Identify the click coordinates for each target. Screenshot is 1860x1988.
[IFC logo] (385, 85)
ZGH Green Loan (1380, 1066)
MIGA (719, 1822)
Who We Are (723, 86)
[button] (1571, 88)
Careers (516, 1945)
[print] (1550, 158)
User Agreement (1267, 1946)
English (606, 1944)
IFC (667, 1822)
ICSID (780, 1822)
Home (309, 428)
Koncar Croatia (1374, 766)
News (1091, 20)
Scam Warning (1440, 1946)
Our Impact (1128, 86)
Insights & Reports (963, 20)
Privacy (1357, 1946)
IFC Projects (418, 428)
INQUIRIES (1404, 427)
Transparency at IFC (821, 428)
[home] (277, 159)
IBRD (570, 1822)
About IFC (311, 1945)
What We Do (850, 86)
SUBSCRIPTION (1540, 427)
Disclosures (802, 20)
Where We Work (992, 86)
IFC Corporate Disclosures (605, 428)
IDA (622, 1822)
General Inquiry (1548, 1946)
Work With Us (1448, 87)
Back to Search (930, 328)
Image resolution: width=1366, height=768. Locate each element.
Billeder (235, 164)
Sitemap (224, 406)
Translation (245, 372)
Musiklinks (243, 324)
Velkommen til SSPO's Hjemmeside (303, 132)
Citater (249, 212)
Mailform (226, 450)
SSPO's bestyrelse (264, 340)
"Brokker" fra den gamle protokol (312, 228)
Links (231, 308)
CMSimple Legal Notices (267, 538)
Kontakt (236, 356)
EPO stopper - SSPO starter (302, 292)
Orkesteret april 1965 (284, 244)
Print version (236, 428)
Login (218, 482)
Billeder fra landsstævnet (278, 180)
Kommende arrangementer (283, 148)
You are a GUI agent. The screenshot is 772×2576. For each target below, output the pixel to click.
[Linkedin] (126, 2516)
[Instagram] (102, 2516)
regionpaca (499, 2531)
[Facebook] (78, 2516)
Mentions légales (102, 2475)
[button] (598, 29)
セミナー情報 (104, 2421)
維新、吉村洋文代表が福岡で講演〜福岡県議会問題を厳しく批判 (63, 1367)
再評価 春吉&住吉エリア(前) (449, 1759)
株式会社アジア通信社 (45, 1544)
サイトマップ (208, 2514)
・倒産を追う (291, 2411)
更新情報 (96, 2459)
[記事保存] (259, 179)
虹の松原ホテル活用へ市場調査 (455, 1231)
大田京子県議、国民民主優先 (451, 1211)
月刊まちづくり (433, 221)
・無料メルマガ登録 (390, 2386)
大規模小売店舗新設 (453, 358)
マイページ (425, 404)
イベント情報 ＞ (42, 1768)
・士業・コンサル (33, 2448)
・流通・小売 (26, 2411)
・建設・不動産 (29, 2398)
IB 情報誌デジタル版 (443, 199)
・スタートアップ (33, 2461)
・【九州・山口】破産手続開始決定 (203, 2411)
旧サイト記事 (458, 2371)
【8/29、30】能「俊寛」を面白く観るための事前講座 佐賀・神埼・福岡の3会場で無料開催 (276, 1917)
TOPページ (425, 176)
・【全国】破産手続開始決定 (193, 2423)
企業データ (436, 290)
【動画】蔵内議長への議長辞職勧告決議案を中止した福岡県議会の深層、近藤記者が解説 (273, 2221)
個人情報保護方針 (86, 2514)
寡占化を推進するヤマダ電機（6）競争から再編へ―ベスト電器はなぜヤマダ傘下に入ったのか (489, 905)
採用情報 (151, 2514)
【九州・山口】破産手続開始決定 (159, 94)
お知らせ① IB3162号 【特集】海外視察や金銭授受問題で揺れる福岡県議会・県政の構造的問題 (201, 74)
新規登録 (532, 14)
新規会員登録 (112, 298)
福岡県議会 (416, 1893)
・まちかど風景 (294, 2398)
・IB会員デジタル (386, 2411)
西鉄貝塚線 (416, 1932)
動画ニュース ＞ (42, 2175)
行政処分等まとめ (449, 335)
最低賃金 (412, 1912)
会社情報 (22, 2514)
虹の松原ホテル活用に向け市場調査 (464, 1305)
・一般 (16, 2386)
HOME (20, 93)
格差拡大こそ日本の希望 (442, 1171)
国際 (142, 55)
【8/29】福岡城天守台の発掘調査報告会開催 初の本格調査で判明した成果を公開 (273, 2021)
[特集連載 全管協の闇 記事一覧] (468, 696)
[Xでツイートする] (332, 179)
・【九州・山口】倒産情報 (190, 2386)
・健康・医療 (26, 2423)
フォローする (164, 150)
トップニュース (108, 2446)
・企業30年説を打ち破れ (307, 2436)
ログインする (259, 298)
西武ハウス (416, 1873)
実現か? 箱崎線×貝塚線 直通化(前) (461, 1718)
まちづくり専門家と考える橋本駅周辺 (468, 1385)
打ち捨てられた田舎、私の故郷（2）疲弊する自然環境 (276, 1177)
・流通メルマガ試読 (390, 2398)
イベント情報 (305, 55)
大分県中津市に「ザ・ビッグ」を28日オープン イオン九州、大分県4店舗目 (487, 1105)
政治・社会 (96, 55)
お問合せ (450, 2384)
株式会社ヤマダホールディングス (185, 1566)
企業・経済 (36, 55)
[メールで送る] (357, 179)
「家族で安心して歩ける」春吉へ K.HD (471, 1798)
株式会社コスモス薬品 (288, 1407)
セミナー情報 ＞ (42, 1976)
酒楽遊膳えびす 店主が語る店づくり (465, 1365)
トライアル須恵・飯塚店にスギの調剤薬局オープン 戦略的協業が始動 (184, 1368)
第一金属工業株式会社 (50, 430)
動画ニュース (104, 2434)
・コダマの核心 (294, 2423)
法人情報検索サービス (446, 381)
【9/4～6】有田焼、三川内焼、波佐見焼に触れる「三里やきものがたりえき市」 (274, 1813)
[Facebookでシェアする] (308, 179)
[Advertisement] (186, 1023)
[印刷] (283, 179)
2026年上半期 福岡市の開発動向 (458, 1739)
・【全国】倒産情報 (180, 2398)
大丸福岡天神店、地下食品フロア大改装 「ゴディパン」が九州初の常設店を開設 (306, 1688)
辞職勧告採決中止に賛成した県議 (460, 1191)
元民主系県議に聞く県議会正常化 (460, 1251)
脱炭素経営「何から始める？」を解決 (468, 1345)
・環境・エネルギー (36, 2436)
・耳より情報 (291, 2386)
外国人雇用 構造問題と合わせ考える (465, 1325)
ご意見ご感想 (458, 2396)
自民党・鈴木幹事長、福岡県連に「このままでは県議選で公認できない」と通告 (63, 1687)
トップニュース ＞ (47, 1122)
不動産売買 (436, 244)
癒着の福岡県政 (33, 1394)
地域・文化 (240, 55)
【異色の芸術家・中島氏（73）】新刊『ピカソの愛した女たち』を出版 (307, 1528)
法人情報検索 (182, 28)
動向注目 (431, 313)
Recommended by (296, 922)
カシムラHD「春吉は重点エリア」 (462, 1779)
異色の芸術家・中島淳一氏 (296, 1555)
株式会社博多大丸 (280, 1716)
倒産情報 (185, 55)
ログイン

___

= TASK INSTRUCTIONS =
Each line from the top of the records down to the one with "Insights & Reports (963, 20)" must be retyped exactly; include both ends and nothing else.

= TASK RESPONSE =
Identify the click coordinates for each target. Screenshot is 1860x1988.
[IFC logo] (385, 85)
ZGH Green Loan (1380, 1066)
MIGA (719, 1822)
Who We Are (723, 86)
[button] (1571, 88)
Careers (516, 1945)
[print] (1550, 158)
User Agreement (1267, 1946)
English (606, 1944)
IFC (667, 1822)
ICSID (780, 1822)
Home (309, 428)
Koncar Croatia (1374, 766)
News (1091, 20)
Scam Warning (1440, 1946)
Our Impact (1128, 86)
Insights & Reports (963, 20)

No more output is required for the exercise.